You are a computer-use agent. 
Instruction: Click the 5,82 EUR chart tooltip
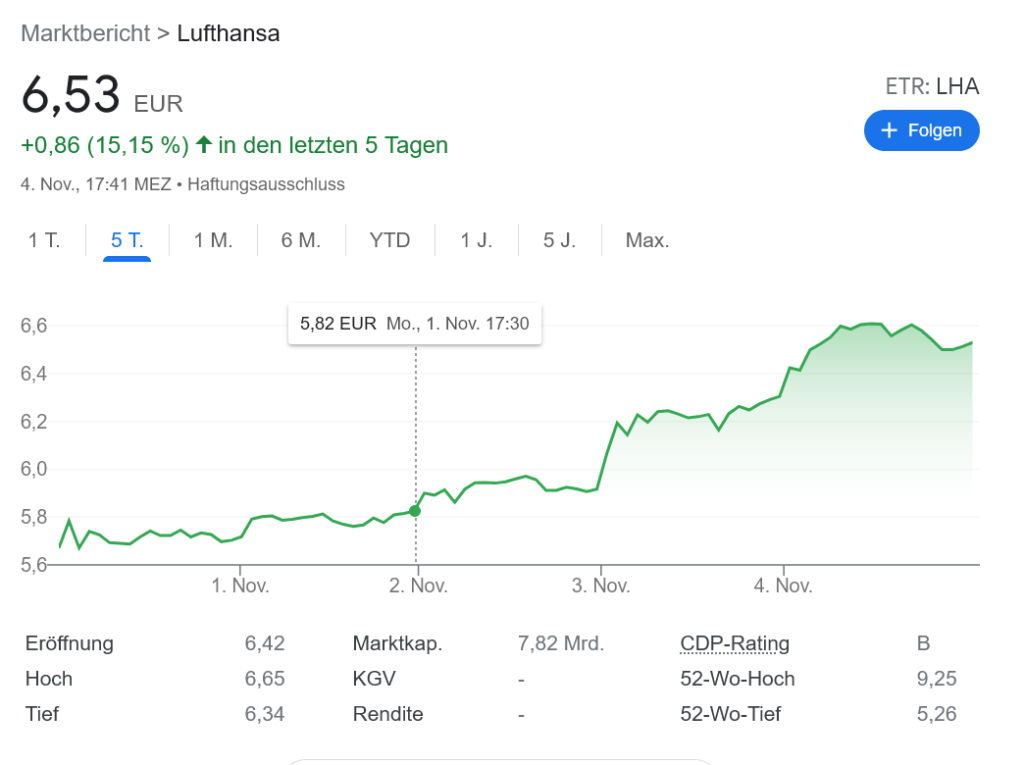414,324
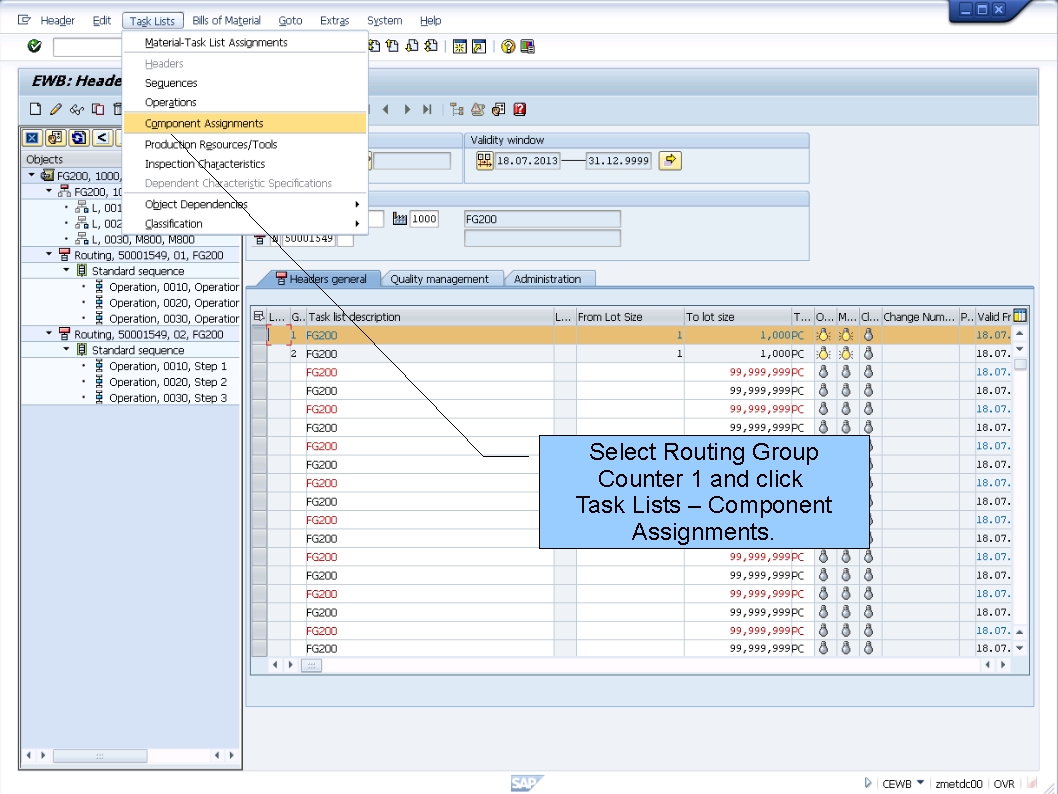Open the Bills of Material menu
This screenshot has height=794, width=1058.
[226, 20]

--*--

WORK ITEM ::
Verbatim output of every entry above is required, though pictures are to be left out.

SOLUTION FOR THIS PROBLEM ::
You are a computer-use agent. 
Instruction: Click the 5,82 EUR chart tooltip
414,324
Open the Bills of Material menu
This screenshot has height=794, width=1058.
[226, 20]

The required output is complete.